● **Source data**:
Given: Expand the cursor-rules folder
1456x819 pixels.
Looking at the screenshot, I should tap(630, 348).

...

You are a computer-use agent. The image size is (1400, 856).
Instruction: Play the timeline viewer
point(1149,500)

---

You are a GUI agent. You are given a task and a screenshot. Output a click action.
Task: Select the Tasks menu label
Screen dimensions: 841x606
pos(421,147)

● **The request**: Copy out every line from the one containing "Given: Expand the cursor-rules folder" down to the one containing "Looking at the", both included, without any change.

● **Task solution**:
Given: Expand the cursor-rules folder
1456x819 pixels.
Looking at the screenshot, I should tap(630, 348).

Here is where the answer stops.